NEW ORLEANS, March 13 (UPI) — A New Orleans firefighters' union official said Thursday the $195 million award the local won in a 25-year-old pay dispute need not bankrupt the city as one official has warned is possible.

Charles Rice, the city's attorney, told the New Orleans Times-Picayune the judgment could bankrupt the city if it was upheld on appeal. He said Wednesday's ruling would be appealed all the way to the Louisiana Supreme Court, if necessary.

With interest, the city's liability could grow to $360 million, according to city officials. This amounts to more than 50 percent of the New Orleans operating budget for 2003. If the award is upheld, Rice said, "It would basically bankrupt the city."

Nicholas Felton, president of New Orleans Firefighters Association Local 632, said Thursday that the judgment does not have to bankrupt the city.

"The firefighters have always acted in a very prudent manner and we will continue to act in a prudent manner," he said. "We have options for the city administrators that will not bankrupt the city. We are not looking to bankrupt the city."

Civil District Judge Roland Belsome's ruling put a price tag on the lawsuit filed by the firefighters union in 1979 to force the city to comply with a state law requiring firefighter pay systems take longevity into account.

After the state law was enacted in the 1960s, the city briefly implemented a 2 percent pay increase beginning in their third year of service. In 2000, the Louisiana Supreme Court upheld the law but the sides have continued to wrangle over retroactive pay.
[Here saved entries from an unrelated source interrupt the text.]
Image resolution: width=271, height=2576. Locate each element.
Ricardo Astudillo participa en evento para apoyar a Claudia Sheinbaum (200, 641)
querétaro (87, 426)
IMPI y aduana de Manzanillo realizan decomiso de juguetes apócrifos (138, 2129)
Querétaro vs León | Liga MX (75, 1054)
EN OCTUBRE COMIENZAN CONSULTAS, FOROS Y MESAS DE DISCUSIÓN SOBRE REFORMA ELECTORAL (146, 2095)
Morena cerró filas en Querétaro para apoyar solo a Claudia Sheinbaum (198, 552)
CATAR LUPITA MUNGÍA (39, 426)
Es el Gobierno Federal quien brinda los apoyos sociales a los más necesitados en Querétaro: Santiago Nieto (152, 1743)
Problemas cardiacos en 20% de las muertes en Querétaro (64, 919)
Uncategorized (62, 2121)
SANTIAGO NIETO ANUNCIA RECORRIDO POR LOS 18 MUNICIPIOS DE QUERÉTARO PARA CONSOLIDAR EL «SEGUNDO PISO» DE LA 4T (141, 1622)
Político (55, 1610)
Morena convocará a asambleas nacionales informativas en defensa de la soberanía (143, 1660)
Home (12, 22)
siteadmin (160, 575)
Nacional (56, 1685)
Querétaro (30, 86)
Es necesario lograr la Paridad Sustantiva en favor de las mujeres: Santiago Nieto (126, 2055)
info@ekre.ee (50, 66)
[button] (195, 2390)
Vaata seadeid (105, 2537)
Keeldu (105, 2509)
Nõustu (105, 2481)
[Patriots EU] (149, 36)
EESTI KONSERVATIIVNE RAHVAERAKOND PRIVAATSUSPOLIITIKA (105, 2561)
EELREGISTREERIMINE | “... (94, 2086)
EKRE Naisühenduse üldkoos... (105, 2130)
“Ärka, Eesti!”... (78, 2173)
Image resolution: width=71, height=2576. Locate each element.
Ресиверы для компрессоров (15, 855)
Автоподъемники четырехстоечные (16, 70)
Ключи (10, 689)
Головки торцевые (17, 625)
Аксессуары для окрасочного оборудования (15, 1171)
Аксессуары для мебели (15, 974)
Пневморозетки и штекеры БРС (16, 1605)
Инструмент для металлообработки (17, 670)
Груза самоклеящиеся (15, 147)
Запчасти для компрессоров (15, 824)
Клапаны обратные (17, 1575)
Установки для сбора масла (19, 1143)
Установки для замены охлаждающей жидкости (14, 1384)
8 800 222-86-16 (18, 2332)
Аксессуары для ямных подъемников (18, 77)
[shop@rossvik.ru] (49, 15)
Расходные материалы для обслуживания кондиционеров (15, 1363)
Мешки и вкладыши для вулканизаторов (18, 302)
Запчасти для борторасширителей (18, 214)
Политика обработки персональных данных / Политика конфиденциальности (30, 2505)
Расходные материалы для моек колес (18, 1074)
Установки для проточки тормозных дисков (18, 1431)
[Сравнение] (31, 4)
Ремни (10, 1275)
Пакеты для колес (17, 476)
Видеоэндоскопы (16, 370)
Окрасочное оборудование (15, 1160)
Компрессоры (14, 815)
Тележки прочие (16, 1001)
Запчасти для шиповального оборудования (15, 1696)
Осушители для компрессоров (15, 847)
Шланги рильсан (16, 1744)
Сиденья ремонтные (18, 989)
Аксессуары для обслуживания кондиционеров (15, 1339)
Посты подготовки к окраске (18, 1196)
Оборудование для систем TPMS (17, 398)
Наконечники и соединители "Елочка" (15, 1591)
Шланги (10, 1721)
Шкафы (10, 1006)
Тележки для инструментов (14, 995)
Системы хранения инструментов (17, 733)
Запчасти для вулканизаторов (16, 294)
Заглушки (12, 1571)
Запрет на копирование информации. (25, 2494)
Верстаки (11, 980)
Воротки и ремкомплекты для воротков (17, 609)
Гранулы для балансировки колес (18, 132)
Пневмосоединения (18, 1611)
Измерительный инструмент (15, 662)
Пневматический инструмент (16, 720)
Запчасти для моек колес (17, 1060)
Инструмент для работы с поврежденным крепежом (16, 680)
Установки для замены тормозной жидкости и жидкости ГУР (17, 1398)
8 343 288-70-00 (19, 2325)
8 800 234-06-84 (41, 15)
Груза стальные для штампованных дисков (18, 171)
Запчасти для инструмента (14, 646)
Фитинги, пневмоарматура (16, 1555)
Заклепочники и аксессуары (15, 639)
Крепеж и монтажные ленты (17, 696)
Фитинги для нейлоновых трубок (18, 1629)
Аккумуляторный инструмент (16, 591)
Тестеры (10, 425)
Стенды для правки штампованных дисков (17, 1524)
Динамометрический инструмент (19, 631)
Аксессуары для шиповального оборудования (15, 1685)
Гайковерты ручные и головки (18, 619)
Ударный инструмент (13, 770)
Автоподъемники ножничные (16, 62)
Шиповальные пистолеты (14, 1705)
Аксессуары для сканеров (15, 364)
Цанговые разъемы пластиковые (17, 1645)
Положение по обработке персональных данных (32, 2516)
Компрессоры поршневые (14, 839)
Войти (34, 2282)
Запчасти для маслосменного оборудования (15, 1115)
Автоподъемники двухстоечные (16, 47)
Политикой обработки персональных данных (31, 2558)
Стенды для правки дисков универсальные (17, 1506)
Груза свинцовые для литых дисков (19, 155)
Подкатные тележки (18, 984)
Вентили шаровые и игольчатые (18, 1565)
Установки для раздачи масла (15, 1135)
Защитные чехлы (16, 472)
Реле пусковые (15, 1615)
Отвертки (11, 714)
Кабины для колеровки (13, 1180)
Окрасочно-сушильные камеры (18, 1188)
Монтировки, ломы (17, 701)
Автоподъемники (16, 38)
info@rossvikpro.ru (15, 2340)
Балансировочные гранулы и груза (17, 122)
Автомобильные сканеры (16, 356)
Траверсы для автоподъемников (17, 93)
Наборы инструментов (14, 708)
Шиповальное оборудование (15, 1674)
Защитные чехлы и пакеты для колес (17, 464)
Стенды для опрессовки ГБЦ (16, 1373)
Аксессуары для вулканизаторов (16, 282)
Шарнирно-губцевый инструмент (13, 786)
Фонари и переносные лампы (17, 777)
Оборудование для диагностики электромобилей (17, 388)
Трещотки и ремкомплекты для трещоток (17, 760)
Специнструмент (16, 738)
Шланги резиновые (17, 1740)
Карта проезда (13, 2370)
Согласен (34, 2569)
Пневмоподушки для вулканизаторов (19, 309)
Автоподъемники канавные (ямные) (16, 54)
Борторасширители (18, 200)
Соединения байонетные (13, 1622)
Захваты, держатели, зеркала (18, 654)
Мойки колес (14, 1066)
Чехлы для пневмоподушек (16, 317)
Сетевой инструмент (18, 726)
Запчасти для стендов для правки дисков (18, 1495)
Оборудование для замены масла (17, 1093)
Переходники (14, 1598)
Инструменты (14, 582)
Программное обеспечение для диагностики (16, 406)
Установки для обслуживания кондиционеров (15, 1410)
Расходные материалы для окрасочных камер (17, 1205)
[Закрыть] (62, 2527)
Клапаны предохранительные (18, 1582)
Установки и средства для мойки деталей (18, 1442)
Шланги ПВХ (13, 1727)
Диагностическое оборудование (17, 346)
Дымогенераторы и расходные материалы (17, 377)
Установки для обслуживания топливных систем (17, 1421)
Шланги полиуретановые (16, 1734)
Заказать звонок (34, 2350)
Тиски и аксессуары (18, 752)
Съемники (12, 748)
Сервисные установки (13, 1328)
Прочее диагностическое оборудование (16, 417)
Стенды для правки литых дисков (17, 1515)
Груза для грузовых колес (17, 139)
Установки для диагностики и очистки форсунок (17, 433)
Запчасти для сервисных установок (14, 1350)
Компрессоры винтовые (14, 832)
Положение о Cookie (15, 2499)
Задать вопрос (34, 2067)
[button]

The new administration of Mayor Ray Nagin agreed in January to immediately implement a longevity pay system retroactive to Jan. 1, 2002, after union attorneys asked Belsome to hold the city in contempt of court.

Under the new agreement, veteran firefighters received lump-sum payments dating back 13 months. The retroactive payments and salary adjustments this year will cost the city about $1.2 million.

In another salary dispute, Nagin and the city council denied firefighters an unrelated pay raise that went to all other city workers Jan. 1 because of uncertainty about the outcome of the 25-year-old lawsuit. About $650,000 was placed in an escrow account for the firefighters but the council has now used it to make retroactive payments.

Union officials have called the decision unfair because they are separate pay issues.